▶ **Given records**
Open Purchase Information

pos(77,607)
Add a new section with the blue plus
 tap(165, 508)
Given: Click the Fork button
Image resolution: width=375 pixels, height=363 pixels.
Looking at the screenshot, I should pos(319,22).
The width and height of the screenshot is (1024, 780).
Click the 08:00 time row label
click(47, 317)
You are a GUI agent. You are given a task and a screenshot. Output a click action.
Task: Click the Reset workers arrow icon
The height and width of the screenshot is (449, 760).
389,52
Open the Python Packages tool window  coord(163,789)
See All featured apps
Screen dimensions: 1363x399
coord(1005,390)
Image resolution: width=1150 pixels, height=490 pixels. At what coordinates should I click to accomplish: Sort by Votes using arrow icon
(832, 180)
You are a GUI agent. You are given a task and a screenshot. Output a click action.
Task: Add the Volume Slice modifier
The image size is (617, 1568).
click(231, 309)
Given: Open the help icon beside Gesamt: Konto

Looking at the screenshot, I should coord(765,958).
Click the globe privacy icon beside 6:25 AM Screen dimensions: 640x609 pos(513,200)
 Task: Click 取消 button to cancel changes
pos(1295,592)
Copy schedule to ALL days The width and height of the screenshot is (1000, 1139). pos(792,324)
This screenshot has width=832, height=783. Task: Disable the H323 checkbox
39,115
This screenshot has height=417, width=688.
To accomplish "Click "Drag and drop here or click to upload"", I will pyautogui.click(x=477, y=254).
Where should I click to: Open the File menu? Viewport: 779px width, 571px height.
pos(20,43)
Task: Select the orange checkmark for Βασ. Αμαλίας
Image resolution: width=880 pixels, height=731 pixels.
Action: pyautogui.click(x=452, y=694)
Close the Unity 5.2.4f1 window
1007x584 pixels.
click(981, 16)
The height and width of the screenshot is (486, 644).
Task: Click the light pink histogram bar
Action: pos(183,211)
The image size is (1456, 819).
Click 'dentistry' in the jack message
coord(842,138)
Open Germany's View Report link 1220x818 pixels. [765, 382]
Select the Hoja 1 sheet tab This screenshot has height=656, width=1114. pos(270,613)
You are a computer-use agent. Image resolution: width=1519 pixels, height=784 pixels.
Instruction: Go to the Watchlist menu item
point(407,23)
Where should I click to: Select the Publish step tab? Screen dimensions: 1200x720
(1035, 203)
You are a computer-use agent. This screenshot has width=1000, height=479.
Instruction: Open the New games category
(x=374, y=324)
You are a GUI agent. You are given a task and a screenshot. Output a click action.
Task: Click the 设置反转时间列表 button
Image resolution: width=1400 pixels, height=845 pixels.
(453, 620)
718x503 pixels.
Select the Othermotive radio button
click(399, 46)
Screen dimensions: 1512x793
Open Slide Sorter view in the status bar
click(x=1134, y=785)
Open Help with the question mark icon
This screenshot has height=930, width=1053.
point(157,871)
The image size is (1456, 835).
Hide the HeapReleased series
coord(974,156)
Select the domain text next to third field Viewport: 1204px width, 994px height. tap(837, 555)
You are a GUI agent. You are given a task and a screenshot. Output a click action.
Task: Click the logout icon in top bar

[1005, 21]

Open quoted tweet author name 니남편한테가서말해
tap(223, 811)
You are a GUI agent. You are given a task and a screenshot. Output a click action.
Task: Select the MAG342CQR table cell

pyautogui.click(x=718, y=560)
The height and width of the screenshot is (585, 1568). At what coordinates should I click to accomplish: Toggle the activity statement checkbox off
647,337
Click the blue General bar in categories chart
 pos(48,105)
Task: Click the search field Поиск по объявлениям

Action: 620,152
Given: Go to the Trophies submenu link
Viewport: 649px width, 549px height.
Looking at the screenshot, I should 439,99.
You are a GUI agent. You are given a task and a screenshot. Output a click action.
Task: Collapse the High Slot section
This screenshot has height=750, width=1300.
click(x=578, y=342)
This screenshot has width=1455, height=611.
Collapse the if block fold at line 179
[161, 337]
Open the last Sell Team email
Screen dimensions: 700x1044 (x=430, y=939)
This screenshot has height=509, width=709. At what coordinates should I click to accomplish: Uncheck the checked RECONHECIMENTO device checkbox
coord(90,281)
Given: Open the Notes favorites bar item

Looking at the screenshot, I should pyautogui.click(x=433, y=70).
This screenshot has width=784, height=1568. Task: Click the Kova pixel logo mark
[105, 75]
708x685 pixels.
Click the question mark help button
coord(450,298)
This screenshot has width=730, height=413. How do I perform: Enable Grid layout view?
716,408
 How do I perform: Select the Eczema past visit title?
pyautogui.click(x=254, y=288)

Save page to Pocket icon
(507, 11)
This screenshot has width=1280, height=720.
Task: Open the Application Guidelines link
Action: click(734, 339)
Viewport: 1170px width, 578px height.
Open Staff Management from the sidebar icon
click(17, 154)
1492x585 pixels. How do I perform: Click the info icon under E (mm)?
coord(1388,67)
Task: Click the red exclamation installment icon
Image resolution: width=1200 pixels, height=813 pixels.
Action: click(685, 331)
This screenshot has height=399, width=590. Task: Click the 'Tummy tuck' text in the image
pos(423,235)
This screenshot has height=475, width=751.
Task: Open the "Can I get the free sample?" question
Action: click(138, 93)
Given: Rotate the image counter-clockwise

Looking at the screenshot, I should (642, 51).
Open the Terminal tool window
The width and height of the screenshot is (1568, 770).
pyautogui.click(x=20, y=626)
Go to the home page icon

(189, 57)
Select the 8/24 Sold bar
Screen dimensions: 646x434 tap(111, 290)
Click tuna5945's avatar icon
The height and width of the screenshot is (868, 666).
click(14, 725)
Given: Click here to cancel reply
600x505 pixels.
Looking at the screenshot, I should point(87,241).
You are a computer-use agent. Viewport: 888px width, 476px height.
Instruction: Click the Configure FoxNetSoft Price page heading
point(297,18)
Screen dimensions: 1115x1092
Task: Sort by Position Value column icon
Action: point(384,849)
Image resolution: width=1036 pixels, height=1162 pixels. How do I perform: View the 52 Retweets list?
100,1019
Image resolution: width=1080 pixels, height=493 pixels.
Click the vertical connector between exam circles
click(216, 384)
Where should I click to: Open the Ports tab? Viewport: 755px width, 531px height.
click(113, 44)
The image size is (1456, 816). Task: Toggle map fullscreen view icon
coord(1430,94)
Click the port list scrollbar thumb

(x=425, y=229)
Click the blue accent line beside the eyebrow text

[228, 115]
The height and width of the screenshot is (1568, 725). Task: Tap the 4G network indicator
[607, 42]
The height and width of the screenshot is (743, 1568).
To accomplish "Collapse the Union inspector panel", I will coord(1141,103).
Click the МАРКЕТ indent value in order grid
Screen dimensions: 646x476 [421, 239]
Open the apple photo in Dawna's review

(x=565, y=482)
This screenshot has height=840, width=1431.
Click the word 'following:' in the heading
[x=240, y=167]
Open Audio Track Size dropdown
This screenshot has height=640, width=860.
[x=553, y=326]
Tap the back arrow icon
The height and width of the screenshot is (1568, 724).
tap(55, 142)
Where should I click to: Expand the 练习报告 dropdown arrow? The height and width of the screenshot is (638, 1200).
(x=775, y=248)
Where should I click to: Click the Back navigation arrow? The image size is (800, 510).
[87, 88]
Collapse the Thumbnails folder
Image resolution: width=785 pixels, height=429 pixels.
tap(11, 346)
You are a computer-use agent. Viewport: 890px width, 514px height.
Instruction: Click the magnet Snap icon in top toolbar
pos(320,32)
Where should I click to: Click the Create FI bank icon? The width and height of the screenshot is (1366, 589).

▶ **Task item**
Reproduce the records above line by line, without any change, up to and including the line that holds "Task: Select the orange".

▶ **Your response**
Open Purchase Information

pos(77,607)
Add a new section with the blue plus
 tap(165, 508)
Given: Click the Fork button
Image resolution: width=375 pixels, height=363 pixels.
Looking at the screenshot, I should pos(319,22).
The width and height of the screenshot is (1024, 780).
Click the 08:00 time row label
click(47, 317)
You are a GUI agent. You are given a task and a screenshot. Output a click action.
Task: Click the Reset workers arrow icon
The height and width of the screenshot is (449, 760).
389,52
Open the Python Packages tool window  coord(163,789)
See All featured apps
Screen dimensions: 1363x399
coord(1005,390)
Image resolution: width=1150 pixels, height=490 pixels. At what coordinates should I click to accomplish: Sort by Votes using arrow icon
(832, 180)
You are a GUI agent. You are given a task and a screenshot. Output a click action.
Task: Add the Volume Slice modifier
The image size is (617, 1568).
click(231, 309)
Given: Open the help icon beside Gesamt: Konto

Looking at the screenshot, I should coord(765,958).
Click the globe privacy icon beside 6:25 AM Screen dimensions: 640x609 pos(513,200)
 Task: Click 取消 button to cancel changes
pos(1295,592)
Copy schedule to ALL days The width and height of the screenshot is (1000, 1139). pos(792,324)
This screenshot has width=832, height=783. Task: Disable the H323 checkbox
39,115
This screenshot has height=417, width=688.
To accomplish "Click "Drag and drop here or click to upload"", I will pyautogui.click(x=477, y=254).
Where should I click to: Open the File menu? Viewport: 779px width, 571px height.
pos(20,43)
Task: Select the orange checkmark for Βασ. Αμαλίας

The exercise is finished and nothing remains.